__Assignment__: Lines before the one containing "[listitem] (864, 672)" are left out; that line and all after it, through the end of the records, must be transcribed exactly.
****************
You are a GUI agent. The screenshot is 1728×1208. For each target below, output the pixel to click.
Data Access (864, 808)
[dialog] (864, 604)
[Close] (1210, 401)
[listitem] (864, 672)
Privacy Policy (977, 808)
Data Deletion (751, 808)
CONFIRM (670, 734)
****************
__Exercise answer__:
[listitem] (864, 672)
Privacy Policy (977, 808)
Data Deletion (751, 808)
CONFIRM (670, 734)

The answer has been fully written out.